Explore the Kintla® Approach
Clients define their desired change outcomes and reflect on the past to identify what individuals and teams need to do to make those changes happen. Outcomes may involve closing gaps in performance and implementing strategy, or more fundamental goals such as increased creativity or innovation.
TripleRC helps people learn and apply neuroscience principles to become aware of ways to optimize their productivity and to identify and avoid their emotional tripwires. The four elements of TripleRC℠ are 1. Recognition: noticing and naming stress and emotions; 2. Regulation: enhancing how we manage our stress levels and influence others to do the same, 3. Reflection: improving how we think about and learn from experiences; and 4. Change: converting our learning into durable changes in Daily Operating Rhythm.
Daily Operating Rhythm
Daily Operating Rhythm is a tool that builds a bridge between learning experiences and daily habits to help embed learning and change in the daily patterns of its users. Individuals using Daily Operating Rhythm identify what they can do more of to enhance their day and what they can do less of to improve their effectiveness. Daily Operating Rhythm targets small, attainable, persistent changes every day that add up to significant shifts over time.
Don't Take the Bait
Emotional tripwires activate automatic and sometimes extreme reactions. We help people review their past patterns, identify their hot buttons, and look ahead to identify problem areas proactively. Techniques may involve top-down or bottom-up regulation to manage defensive and reactive neurobiological reactions.
More Versus Less
Changes in Daily Operating Rhythm are not absolute. Behavior changes from day to day and change goals must be flexible. Participants learn to identify the pattern shift they want to make by generating a list of behaviors consistent with the shift (more of) and not consistent with the shift (less of).
3 Minute Conversations
The 3-minute conversation is a quick practice to change interaction patterns with others. We help people plan several 3-minute conversations each day to ask others around them what is going well and why. These conversations help people reflect on their successes and provide an opportunity for positive communication.
High Performance Teamwork
The High Performance Team (HPT) process engages natural teams in aligning their collective Daily Operating Rhythm to improve effectiveness. Team members strengthen their relationships by learning to question and challenge in a constructive way in order to reach agreement on how to improve.

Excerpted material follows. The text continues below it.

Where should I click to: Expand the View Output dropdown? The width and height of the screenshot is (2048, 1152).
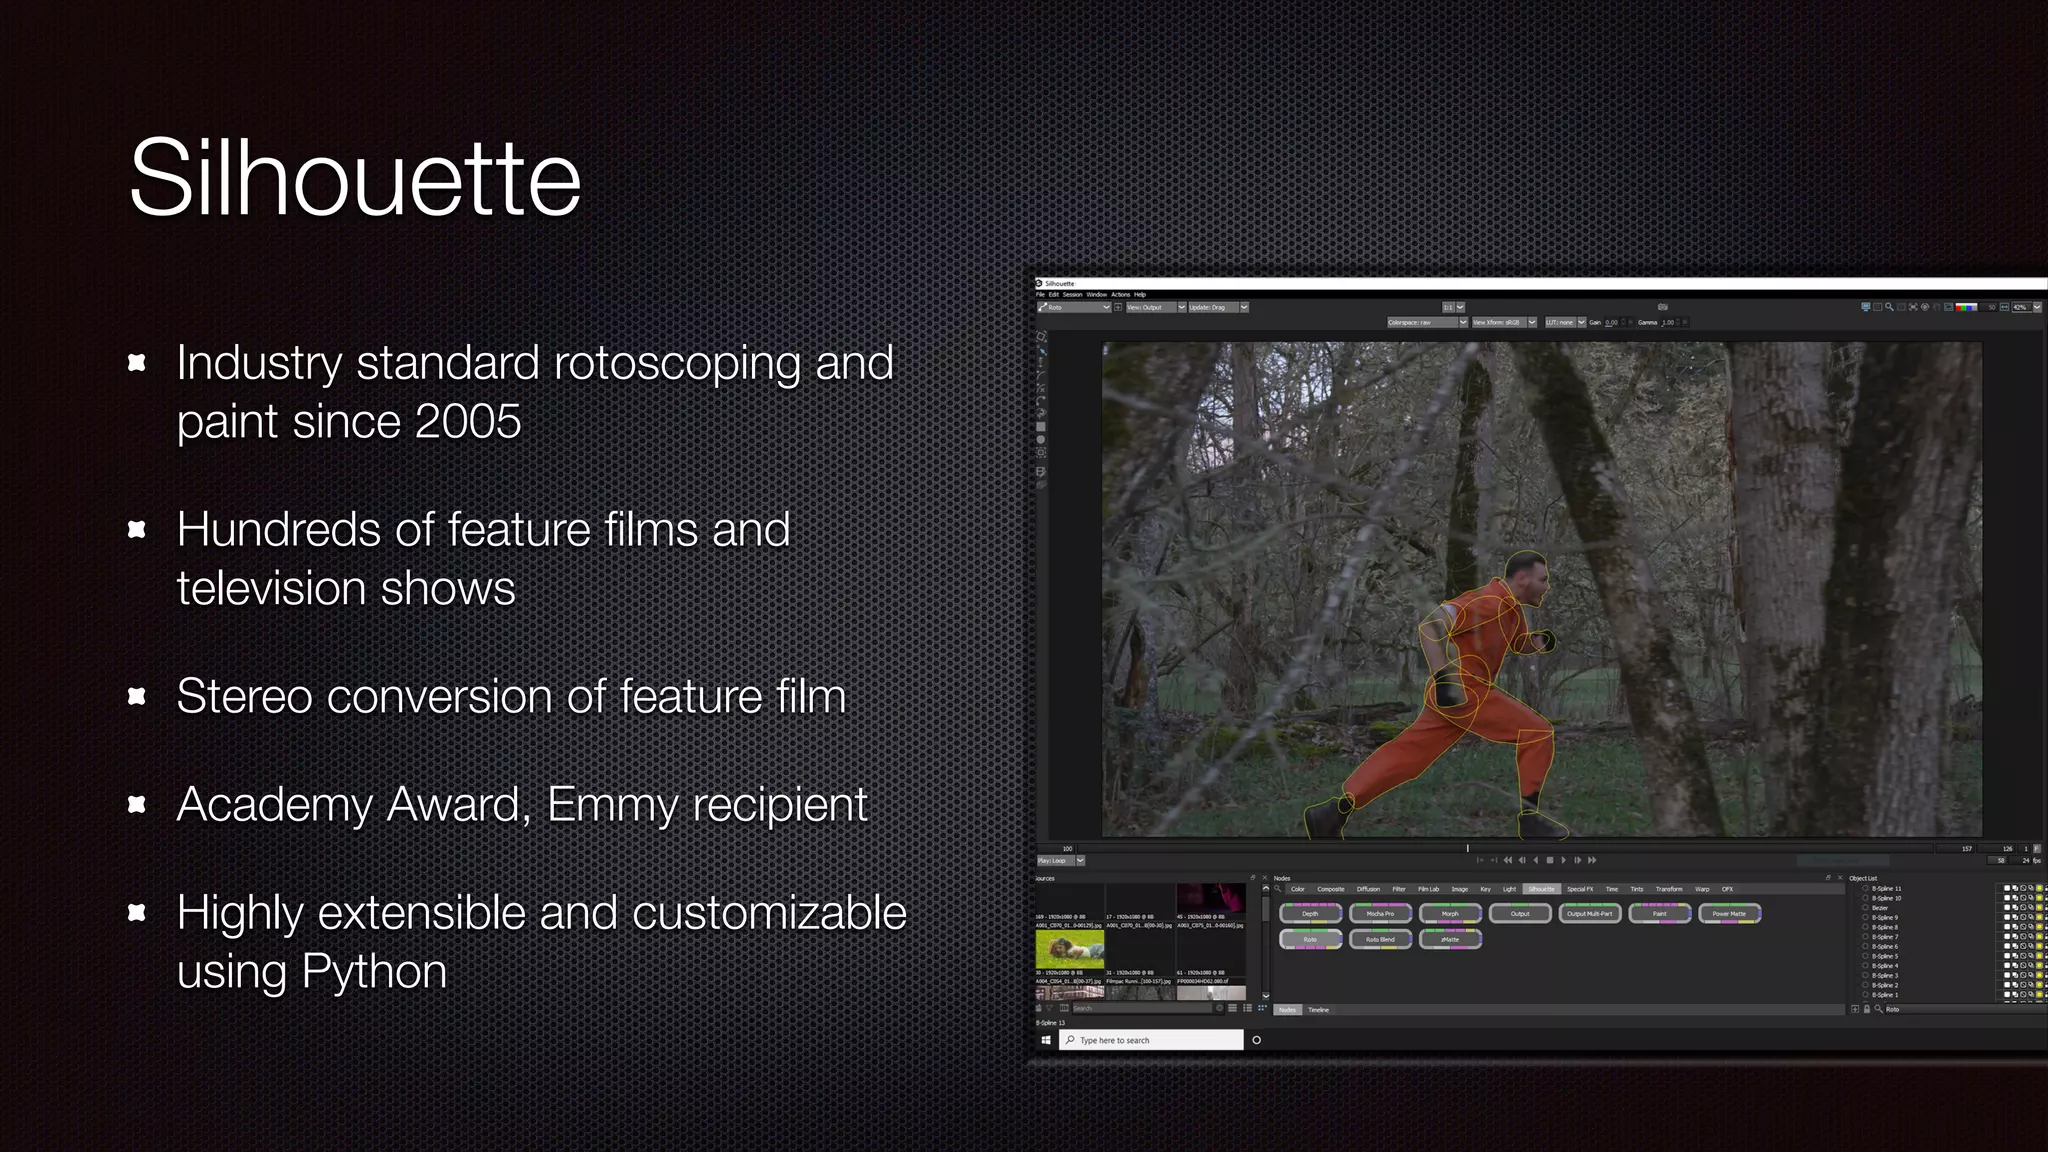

Our reflection tools intentionally shift thinking by helping people: 1. notice and learn from experiences, and 2. make sense of existing knowledge to solve problems or develop new ideas. People learn to codify their experiences and thoughts, consider their meaning, and generate actionable ideas. Through brief practice sessions, they learn to review stored ‘facts’ and knowledge and re-process information to make creative connections between previously disconnected content. Our approach does not require “off line” meditation or long quiet periods; reflection can occur many times a day and in minutes, seconds or milliseconds as part of the Daily Operating Rhythm.
Group reflection sessions bring together small groups to review what is going well and what can be improved. Individuals share their own experiences and listen to and comment on the experiences of others. Facilitators stimulate discussion, balance participation, and encourage participants to identify learning from their experiences.